Experts have welcomed the news that the Basel Committee on Banking Supervision has proposed splitting cryptocurrency assets into two categories and managing them according to their current stability.

The regulatory body has recommended that crypto should be assessed on its operational risks to the bank, its credit, and its market liquidity. Well-established currencies, such as Bitcoin, will be managed in line with a “new conservative prudential treatment” the committee said.

Currently, the leading global standard-setter for the prudential regulation of banks, the Basel Committee on Banking Supervision (BCBS) is based in Switzerland and comprises 45 members from bank supervisors and central banks in 28 jurisdictions.

The recommendations have come as a welcomed move by banking leaders and crypto cynics alike, and experts say the move now needs to be followed by a global policy that makes crypto assets safer for both banks and customers. This is despite the potential pitfalls due to crypto being associated with criminal activities and terrorism.

Cryptocurrency regulations welcomed


Although currently, banks have limited exposure to cryptocurrency, the popularity of Bitcoin, Etherium, and others is increasing rapidly among consumer and business transactions.

Recently, El Salvador became the first country in the world to adopt Bitcoin as legal tender.

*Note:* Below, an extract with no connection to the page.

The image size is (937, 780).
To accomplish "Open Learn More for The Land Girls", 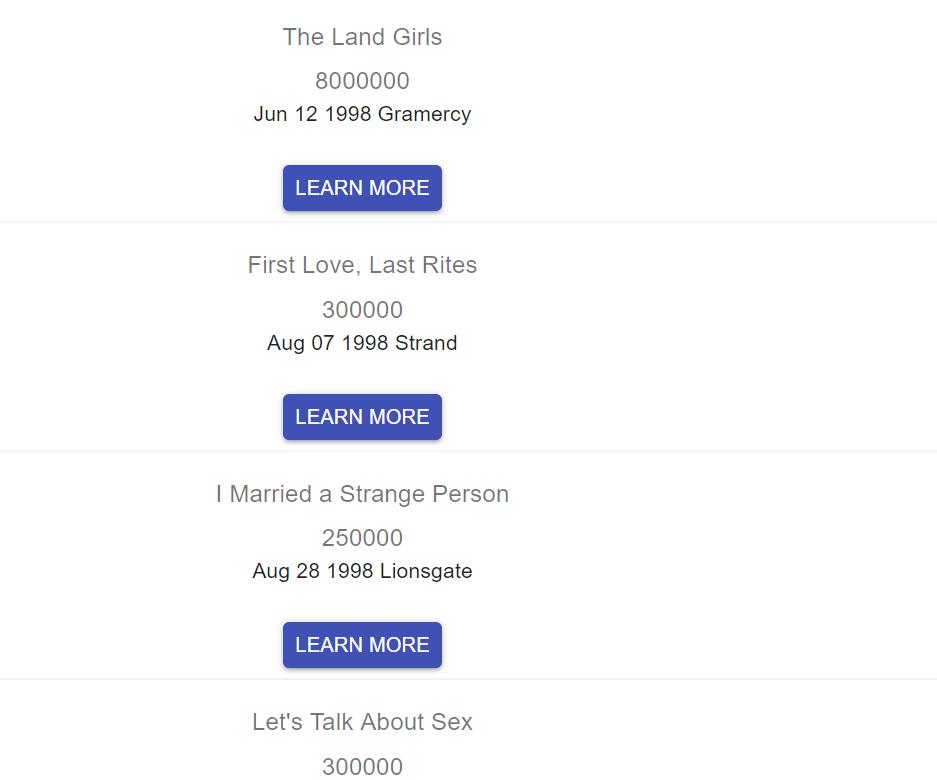I will [x=362, y=188].
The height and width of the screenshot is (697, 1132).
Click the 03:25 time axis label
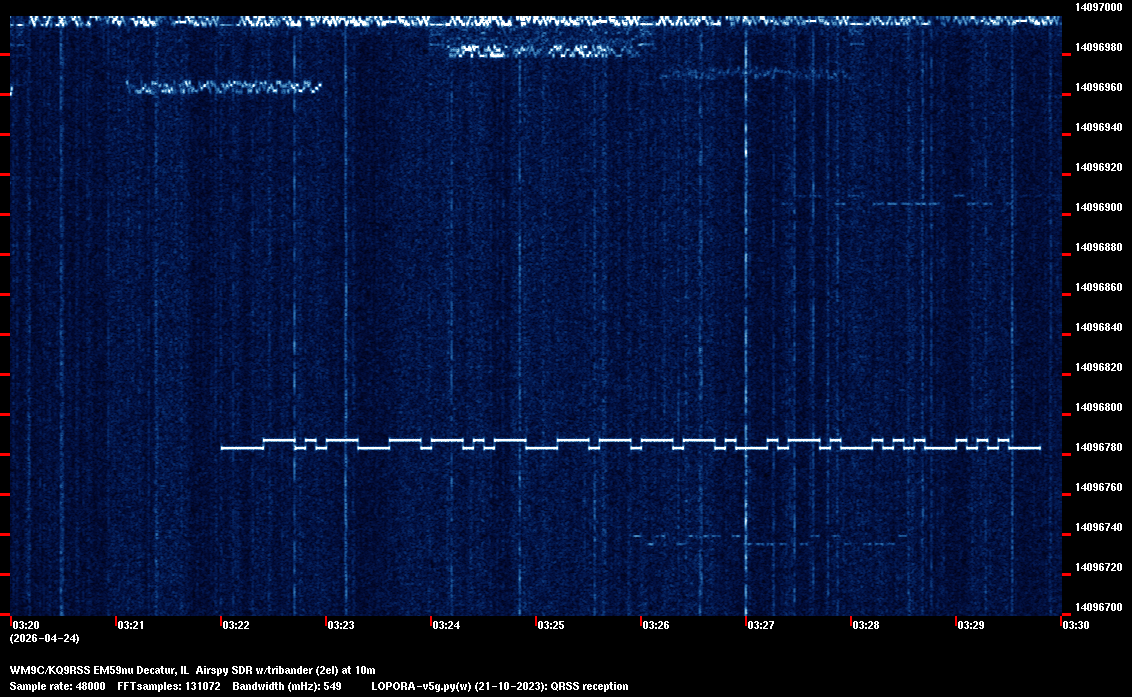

According to reports, 62 out of 84 congressional votes saw the move approved following President Nayib Bukele's proposal to embrace the cryptocurrency. This occurred despite concern about the potential impact on El Salvador's programme with the International Monetary Fund.

Fintech giants such as PayPal are also loosening their grip on cryptocurrency. The California-based online payments leader recently announced at the Coindesk Consensus 2021 conference, that it would allow customers to move cryptocurrency holdings off its platform via third-party wallets.

PayPal has also enabled users to buy and sell digital currencies through its platform since October 2020.

In an official statement released by the BCSC, the committee’s members said, “Continued growth and innovation in crypto-assets and related services, coupled with the heightened interest of some banks, could increase global financial stability concerns and risks to the banking system in the absence of a specified prudential treatment.”

An opinion report in the Financial Times also backed the move, saying that the popularity of cryptocurrencies shows no signs of slowing down and therefore, its volatility, which puts retailers and lenders at risk, must be made a safer asset.

Data shows that the value of Bitcoin makes up 50% of the cryptocurrency market, which is currently worth an estimated US$2trn. The BCBS announcement also boosted the value of the market because regulation classes cryptocurrency officially as an asset and is a significant recognition of maturation.

However, volatility remains an issue following Bitcoin’s turbulent year, which has seen it rise from $30,00 to more than $60,00 and then back down to $37,000 in under 12 months.

Crypto cynics not happy


But not everyone is pleased about the move. The director of the CPB Netherlands Bureau for Economic Policy Analysis, Pieter Hasekamp, published an article entitled ‘The Netherlands must ban Bitcoin” in response to the news for daily newspaper Het Financieele Dagblad

Hasekamp has predicted that cryptocurrency is a bubble that will ultimately collapse. He also urged the Netherlands government to ban bitcoin and other cryptocurrencies with immediate effect.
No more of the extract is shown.